What alarms faith groups is that no religious exemptions would be permitted, even though circumcision is a traditional rite of the Jewish and Muslim faiths. Foes of circumcision, who call themselves "intactivists," say the answer is for boys to wait until they're 18.
"I can guarantee you a person who receives cutting on his genitals as an infant is not getting any religious uplifting from the event," said Lloyd Schofield, the measure's proponent in San Francisco. "When you do it when you're older, you're making a choice and it's meaningful to you. We want to stop this and put choice back in the hands of men."
The Jewish circumcision ritual is traditionally performed on the eighth day of a boy's life. Rather than upend thousands of years of tradition, Jewish groups have joined with legal professionals, doctors and elected officials in opposing the measure through the recently formed Committee for Parental Choice and Religious Freedom.
"We're opposing the ban on the grounds of religious freedom," said Nancy Appel, Anti-Defamation League associate regional director. "San Francisco has a reputation for crazy things happening here, but we are concerned that this may embolden others."
If it does pass, the proposal could face a legal challenge on First Amendment grounds, given that it denies Jews and Muslims their right to free exercise of their religious beliefs, said Joel Paul, a professor at the University of California Hastings College of the Law.
Even placing the issue on the ballot violates the Constitution's establishment clause, regardless of the election's outcome, he said.
"No religious group should have to defend its convictions in a general election," Mr. Paul wrote in an email. "Religious minorities should not be forced to persuade the majority that their religious practices should be allowed."
Local press coverage and editorials have been largely negative about the measure.

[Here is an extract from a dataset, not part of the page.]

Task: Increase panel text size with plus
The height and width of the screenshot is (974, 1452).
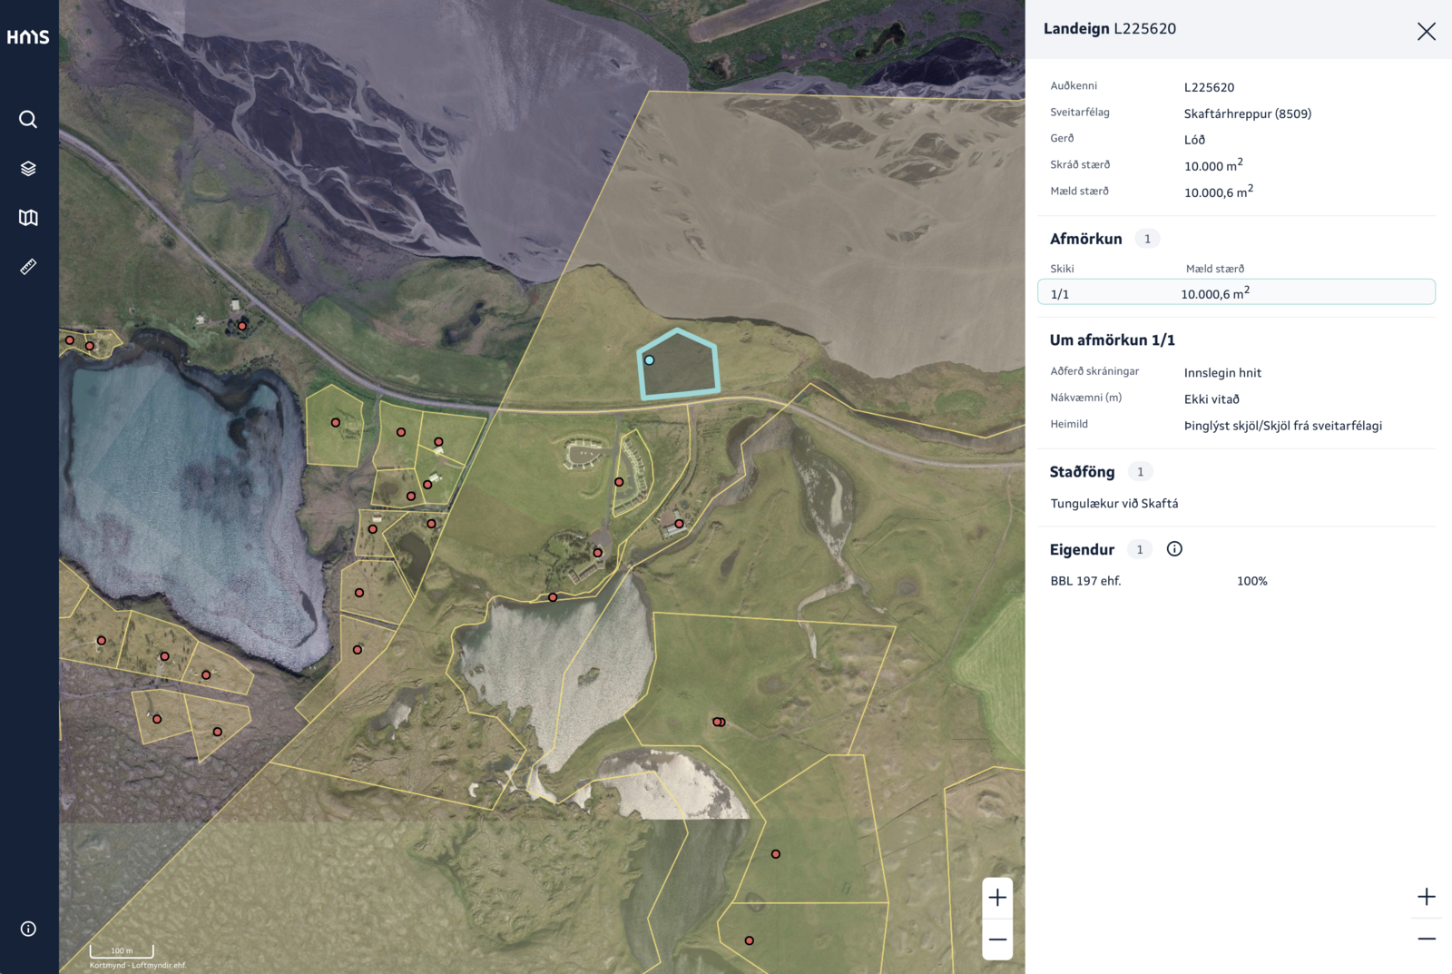Action: tap(1427, 897)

While decrying the tactics and tone of the anti-circumcision campaign, San Francisco Examiner columnist Ken Garcia wrote recently, "The biggest reason that this push against a commonly accepted practice should be rejected is that its a personal decision, not a political one. Parents can choose to have the procedure done or not, its that simple."
None of this has discouraged Matthew Hess, author of the proposal's language, who thinks the circumcision ban has a decent shot at passage.
"I think the chances are pretty good," Mr. Hess said. "I feel like if a bill like this is going to pass, it's going to be in San Francisco. The heartbeat of the movement is in San Francisco. San Francisco has always been a beacon of progressive thought."
Intactivists equate infant male circumcision to female genital mutilation, which, despite its prevalence in some cultures, has been illegal in the United States since 1996.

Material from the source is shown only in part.